Money is not the only reason private spaceflight companies are clamoring for government support. Partnering with NASA is “a great source of legitimacy” for an industry that still smacks of science fiction, Autry says. That legitimacy is key to attracting other customers as well as more traditional investors from Wall Street, investment banks, and hedge funds. In addition, working with NASA helps SpaceX navigate a complicated regulatory environment, which will be especially important when the safety of its eventual passengers becomes an issue.
What’s in it for NASA? Cowart points out that after 50 years of successful missions, low Earth orbit is “no longer a real frontier.” Making transportation to and from the ISS the responsibility of private companies “is supposed to free us up to go do the big things—to go to the asteroids, to go to Mars, to develop the heavy lifters.” Indeed, everyone I talked to agreed that NASA’s job should be to push the boundaries of space travel, with private companies following behind when those missions eventually become routine. Even SpaceX’s Brost Grantham says, “There will always be a need in space exploration for the government to step in where there is no apparent profit and where the things need to be done for the common good.”
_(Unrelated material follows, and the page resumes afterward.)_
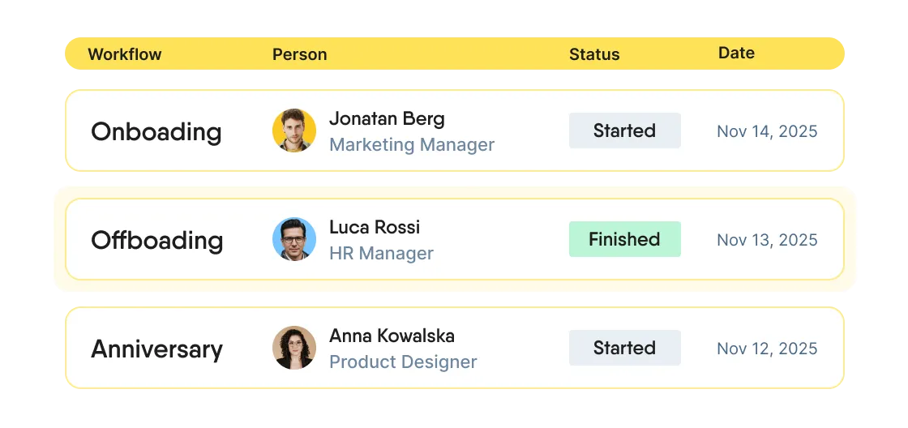Click the Started badge for Jonatan Berg
908x428 pixels.
tap(624, 131)
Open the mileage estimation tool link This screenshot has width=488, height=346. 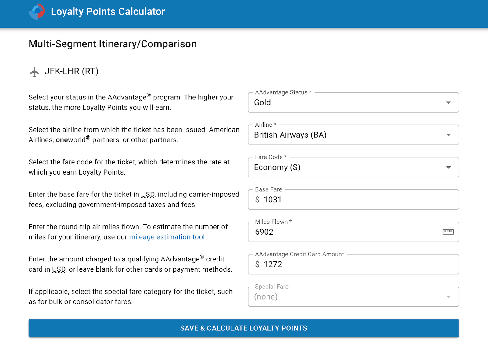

The next few years will be difficult ones for NASA; budgets are expected to shrink across government science programs, and it remains an open question if the agency will be able to scare up enough funds for the exploratory missions Cowart talks about. Nonetheless, NASA is adamant that using its limited resources to jumpstart the commercial spaceflight industry is a worthwhile investment.
“It is absolutely, beyond a shadow of a doubt the right thing for us to be doing, helping these guys out,” says Cowart, who compares the youthful energy and excitement of the SpaceX team to the legendary Mercury and Gemini programs. “It’s going to pay huge dividends, because your kids and grandkids are going to fly on spacecraft that had their beginnings in what we’re doing right now.”